Basında test edildiği yönünde haberler çıkıyor, anacak Amerika ve NATO’dan “Eğer doğru ise” denilerek açıklama yapılıyor. Test edilip edilmediğini Amerika her tarafta olan uydularıyla görebilir. Füze eğer test edildiyse test edilmiştir hala şunu diyor “Eğer test edildiyse…” Burada bir gariplik var birincisi bu. İkincisi niye Karadeniz’de test ediliyor ki? Karadeniz’de Rusya var ve Türkiye’nin düşmanı değil. Yani o tarafta test etmenin bir anlamı yok. Test edilecekse eğer Karadeniz’de değil, Akdeniz’de test edilmesi lazım ya da Yunanistan’a karşı Ege’de. En azından orada psikolojik anlamda bir şey söylenebilirdi. Dolayısıyla bu mesele Türkiye’nin Rusya ve ABD ilişkilerinde psikolojik bir meseledir. Çünkü şu anda Türkiye, Suriye ile kavgalı, biliyorsunuz Rusya ile de baya ciddi bir gerginlik var ve benzer bir durum Libya’da da yaşanıyor. Karabağ sorununda da çok büyük bir gerilim var. Bence bunlar, Türkiye’nin içeride uyguladığı küçük taktikler, daha doğrusu AKP’nin içeride uyguladığı yöntemlerin bir dışa vurumu…

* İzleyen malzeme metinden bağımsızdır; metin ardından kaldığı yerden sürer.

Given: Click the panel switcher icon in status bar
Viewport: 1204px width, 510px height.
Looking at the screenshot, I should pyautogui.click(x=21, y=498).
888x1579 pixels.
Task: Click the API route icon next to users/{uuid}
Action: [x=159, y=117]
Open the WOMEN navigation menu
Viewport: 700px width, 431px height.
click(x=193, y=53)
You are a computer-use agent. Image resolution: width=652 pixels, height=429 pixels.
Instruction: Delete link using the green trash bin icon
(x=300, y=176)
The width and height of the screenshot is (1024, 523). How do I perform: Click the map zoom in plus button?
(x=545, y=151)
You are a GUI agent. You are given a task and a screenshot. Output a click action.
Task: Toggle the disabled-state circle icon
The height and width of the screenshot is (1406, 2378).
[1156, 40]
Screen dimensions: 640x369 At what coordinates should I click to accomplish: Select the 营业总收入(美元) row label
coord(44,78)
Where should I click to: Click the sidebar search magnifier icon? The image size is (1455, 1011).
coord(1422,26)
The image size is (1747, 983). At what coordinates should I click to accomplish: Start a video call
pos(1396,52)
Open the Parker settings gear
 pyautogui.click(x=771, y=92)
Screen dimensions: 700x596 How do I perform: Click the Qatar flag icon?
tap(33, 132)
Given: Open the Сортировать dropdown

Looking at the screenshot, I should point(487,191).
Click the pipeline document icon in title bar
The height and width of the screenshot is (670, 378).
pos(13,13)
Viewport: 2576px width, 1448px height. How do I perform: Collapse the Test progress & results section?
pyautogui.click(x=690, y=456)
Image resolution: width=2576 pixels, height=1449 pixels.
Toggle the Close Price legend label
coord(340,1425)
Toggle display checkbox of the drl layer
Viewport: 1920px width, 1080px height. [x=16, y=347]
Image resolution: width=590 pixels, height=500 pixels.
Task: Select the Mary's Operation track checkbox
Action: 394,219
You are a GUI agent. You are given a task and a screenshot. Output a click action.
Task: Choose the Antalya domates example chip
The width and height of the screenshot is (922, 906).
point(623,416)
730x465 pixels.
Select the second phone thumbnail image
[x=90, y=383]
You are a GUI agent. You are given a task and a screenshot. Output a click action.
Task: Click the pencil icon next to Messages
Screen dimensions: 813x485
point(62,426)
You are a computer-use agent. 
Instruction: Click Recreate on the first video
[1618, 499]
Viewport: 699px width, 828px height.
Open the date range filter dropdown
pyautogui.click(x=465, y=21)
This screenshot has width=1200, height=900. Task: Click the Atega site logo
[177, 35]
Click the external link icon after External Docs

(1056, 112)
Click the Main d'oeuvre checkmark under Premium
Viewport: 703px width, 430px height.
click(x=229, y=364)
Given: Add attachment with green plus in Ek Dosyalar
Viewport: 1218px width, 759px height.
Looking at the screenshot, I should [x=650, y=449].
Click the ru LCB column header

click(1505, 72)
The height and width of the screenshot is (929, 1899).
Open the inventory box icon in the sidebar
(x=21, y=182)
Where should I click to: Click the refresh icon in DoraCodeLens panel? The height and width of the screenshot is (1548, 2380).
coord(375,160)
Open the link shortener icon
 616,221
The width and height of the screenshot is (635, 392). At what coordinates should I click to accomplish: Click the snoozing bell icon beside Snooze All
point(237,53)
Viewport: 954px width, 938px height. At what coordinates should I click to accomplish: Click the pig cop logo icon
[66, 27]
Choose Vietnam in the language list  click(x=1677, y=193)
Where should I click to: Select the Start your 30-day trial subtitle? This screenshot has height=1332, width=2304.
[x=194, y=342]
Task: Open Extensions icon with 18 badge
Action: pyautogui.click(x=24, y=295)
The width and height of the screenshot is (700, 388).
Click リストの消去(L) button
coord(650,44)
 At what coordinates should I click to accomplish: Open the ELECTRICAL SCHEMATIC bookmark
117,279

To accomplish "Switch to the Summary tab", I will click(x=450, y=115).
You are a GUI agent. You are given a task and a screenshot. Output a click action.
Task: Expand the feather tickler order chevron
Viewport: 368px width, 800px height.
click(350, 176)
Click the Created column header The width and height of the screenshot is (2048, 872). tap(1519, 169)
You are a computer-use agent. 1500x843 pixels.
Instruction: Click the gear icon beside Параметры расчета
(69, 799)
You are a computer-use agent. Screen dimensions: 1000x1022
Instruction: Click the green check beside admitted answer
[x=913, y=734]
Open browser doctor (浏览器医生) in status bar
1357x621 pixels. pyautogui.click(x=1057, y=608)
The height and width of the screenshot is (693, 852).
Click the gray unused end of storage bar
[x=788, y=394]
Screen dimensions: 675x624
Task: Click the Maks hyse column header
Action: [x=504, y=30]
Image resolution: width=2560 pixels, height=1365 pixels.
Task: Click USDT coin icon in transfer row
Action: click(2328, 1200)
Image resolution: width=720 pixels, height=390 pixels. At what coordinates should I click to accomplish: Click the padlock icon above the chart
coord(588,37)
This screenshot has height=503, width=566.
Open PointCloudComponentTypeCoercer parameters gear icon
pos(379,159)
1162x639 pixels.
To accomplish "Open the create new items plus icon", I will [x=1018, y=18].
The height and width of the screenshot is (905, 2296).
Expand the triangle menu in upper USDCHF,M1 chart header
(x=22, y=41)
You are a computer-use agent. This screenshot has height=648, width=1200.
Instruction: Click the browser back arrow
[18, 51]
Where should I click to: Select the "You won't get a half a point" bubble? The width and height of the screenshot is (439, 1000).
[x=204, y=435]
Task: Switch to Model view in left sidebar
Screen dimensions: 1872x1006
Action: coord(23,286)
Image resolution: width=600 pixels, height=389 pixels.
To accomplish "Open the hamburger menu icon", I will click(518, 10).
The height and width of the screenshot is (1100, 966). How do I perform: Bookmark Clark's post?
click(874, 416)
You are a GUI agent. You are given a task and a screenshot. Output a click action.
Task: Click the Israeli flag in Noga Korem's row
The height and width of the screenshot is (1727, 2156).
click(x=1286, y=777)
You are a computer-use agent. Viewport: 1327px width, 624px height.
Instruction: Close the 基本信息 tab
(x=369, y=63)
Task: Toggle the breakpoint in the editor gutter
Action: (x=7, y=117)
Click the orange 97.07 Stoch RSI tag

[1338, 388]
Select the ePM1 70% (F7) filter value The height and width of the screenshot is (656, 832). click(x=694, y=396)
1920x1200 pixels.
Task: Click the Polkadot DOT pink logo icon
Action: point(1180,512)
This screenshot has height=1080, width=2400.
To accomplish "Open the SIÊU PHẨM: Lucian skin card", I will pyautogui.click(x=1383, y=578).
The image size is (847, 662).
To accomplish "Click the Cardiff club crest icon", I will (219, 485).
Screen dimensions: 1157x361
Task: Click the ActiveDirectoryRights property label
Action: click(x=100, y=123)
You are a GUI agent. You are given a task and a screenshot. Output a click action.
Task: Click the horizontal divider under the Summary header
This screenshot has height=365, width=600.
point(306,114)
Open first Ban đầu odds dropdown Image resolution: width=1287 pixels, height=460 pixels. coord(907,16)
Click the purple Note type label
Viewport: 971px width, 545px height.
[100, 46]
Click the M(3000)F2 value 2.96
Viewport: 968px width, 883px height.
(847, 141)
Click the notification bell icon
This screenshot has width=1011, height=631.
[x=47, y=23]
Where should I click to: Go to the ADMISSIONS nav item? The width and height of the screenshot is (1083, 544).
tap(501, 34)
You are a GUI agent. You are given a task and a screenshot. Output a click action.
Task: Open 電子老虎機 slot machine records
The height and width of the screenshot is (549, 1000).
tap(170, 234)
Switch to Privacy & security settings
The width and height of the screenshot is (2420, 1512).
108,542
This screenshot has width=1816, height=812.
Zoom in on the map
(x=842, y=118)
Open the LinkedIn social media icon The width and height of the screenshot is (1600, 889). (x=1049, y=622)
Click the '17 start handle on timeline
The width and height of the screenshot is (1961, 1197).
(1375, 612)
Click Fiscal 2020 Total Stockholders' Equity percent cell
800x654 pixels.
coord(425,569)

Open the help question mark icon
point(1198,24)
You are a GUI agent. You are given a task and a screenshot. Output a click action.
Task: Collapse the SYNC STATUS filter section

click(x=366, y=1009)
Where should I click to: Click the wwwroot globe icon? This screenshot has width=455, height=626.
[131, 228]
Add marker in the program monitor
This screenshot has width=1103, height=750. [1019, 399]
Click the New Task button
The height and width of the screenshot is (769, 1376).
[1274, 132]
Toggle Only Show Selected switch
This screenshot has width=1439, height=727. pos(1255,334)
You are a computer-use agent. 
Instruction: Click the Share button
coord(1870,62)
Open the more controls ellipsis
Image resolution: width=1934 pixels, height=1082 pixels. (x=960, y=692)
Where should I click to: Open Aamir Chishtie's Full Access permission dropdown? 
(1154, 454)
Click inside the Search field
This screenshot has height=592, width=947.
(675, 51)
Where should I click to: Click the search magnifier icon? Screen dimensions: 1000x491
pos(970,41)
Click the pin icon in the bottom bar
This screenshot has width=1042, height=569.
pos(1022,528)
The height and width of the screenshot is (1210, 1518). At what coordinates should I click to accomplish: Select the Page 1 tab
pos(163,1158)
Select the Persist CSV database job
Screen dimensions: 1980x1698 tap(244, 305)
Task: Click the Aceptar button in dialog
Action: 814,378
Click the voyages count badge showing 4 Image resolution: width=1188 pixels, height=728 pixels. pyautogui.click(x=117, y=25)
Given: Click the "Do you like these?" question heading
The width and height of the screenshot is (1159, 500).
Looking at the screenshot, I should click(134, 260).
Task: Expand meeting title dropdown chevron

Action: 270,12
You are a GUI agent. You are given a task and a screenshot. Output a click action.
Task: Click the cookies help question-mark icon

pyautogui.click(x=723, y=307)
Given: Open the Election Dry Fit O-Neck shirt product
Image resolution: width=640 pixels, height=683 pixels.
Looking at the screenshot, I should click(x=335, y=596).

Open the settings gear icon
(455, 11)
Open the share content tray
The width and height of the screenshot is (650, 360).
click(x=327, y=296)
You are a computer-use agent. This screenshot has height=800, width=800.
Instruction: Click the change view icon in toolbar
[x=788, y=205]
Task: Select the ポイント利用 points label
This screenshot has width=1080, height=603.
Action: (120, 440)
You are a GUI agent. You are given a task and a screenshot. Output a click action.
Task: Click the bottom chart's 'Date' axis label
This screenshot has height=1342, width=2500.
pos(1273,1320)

BAE ile Türkiye arasında kısa vadede bir uzlaşma söz konusu olabilir mi?
Yok, Türkiye tarafından içeride de aynı şey söyleniyor, “Dünya bizi kıskanıyor, işte Almanlar bizi kıskanıyor, Fransızlar bizi kıskanıyor”, “Kendi uçağımızı, füzemizi yapıyoruz “gibi… İkincisi Türkiye tarafından ideolojik bir politika izlendiği için onlara çok da fazla bakmıyor. Yani, ya Türkiye var olan ideolojik çizgisinden, Müslüman Kardeşlere, Ortadoğu ve Arap-İslam coğrafyasındaki İslamcılara sahip çıkmaktan vazgeçecek, ya da pragmatik olarak dönüp “ya kardeşim benim şurada çıkarım var, şunla barışmam gerekiyor” gibi bildiğimiz hikayelere dönecek. Ama Türkiye bence ideolojik çizgisinden vazgeçmeyecek, ideolojiye dayalı dış politika yöntemlerinden de vazgeçeceğini sanmıyorum.